Un an de délai - Les EPCI déjà engagés dans l'élaboration des orientations de la conférence intercommunale ou dans une convention "article 8" auraient un an pour se mettre en conformité (art.20).

Encourager la fusion des contingents – Les orientations adoptées par la CIL pourraient prévoir des catégories ou des territoires pour lesquels les désignations des candidats aux commissions d'attribution se font d'un commun accord entre tous les partenaires. "L'objectif est d'encourager explicitement les démarches locales conduisant progressivement à la fusion des contingents", expliquent les rapporteurs (art.20).

CIL, commission d'attribution et président d'EPCI – Quand un EPCI a créé une CIL et qu'il a adopté le plan partenarial de gestion de la demande, le président de l'EPCI serait membre de droit des commissions d'attribution (CAL) "avec voix prépondérante". "Il pourra ainsi s'assurer que les orientations en matière d'attribution, adoptées par la CIL, s'appliquent", justifient les rapporteurs, auteurs de l'amendement (art.22).

Action Logement

Echelle intercommunale – Il est précisé que l'obligation pour les collecteurs d'Action Logement de réserver 25% des attributions aux publics prioritaires s'apprécie à l'échelle du territoire des EPCI ou des EPT (les établissements publics territoriaux du Grand Paris). "Il est important que cette obligation contribue aux objectifs propres à chaque territoire et ne soit pas appréciée à une échelle nationale", insistent les rapporteurs dans l'exposé des motifs (art. 21).

Plafond "Pupponi" - Un amendement "Pupponi" précise que, au sein de l'obligation de 25 % d'attributions, pas plus de la moitié de celles-ci ne pourraient être réalisées en QPV, sauf en cas d'accord local au sein de la conférence intercommunale du logement (art.21).

Substitution du préfet - En cas de manquement d'un collecteur d'Action Logement à l'obligation de consacrer 25% des attributions sur son contingent aux ménages prioritaires, la substitution du préfet n'est plus optionnelle mais "obligatoire" (art.21).
Commission d'attribution - Les réservataires qui ne sont pas membres de droit de la commission d'attribution des logements (CAL) - comme les organismes collecteurs d'Action Logement par exemple, qui n'auraient qu'une voix consultative -, pourraient participer aux décisions de la commission concernant l'attribution des logements qui relèvent de leur contingent (art.22).

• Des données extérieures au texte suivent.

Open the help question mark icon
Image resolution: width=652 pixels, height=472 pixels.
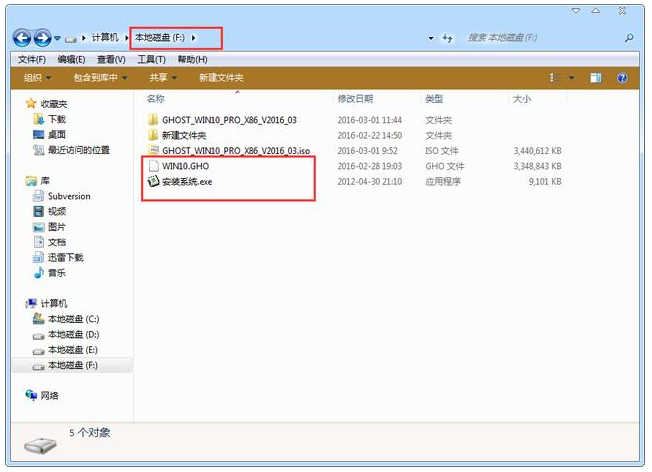(x=621, y=77)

Données concernant les occupants du parc locatif social

Logements sociaux vacants - Le projet de loi initial prévoyait que les offices HLM porteraient à la connaissance du public les logements sociaux vacants, leur description et leurs conditions d'accès, et cela "au plus tard le 1er janvier 2022". La date serait avancée au 1er janvier 2020, y compris pour les Sem de construction et de gestion de logements sociaux (art.24).

Données concernant les occupants du parc locatif social – A la faveur de plusieurs amendements gouvernementaux, l'exploitation des données collectées sur les caractéristiques des occupants du parc locatif social serait élargie, en donnant des garanties sur le caractère anonyme de ces données. Ainsi, les données personnelles recueillies par les bailleurs seraient anonymes et le ministère réaliserait des "cartographies précises de l'occupation socio-économique du parc locatif social" et les communiquerait anonymisées aux acteurs locaux (services de l'Etat, EPCI, conférences intercommunales du logement, communes).
Les bailleurs sociaux pourraient collecter les avis d'imposition ou de non-imposition de leurs locataires pour alimenter l'enquête biennale OPS (occupation du parc social) et pourraient créer des outils d'analyse de l'occupation sociale de leur parc.
Un décret en Conseil d'État déterminerait les conditions dans lesquelles les organismes de logement social pourraient transmettre les données agrégées à certains tiers (Etat, région, département, EPCI, Union sociale pour l'habitat, fédérations HLM et Action Logement).
L'Ancols (Agence nationale de contrôle du logement social) serait habilitée à obtenir des organismes HLM la communication de ces données (art.25).

Exploitation par les agences d'urbanisme et CAUE - Les agences d'urbanisme et les conseils d'architecture, d'urbanisme et de l'environnement (CAUE) seraient aussi habilités à recevoir des données d'enquêtes des bailleurs sociaux (art.25).

Et aussi...

Politique des loyers des bailleurs – Il serait clairement inscrit dans la loi que "Les bailleurs peuvent adapter leur politique des loyers pour remplir les objectifs de mixité". Objectif de cet amendement de Christophe Caresche : "laisser les organismes définir une politique de loyers en cohérence avec les objectifs de mixité qui leur sont fixés" (art.20).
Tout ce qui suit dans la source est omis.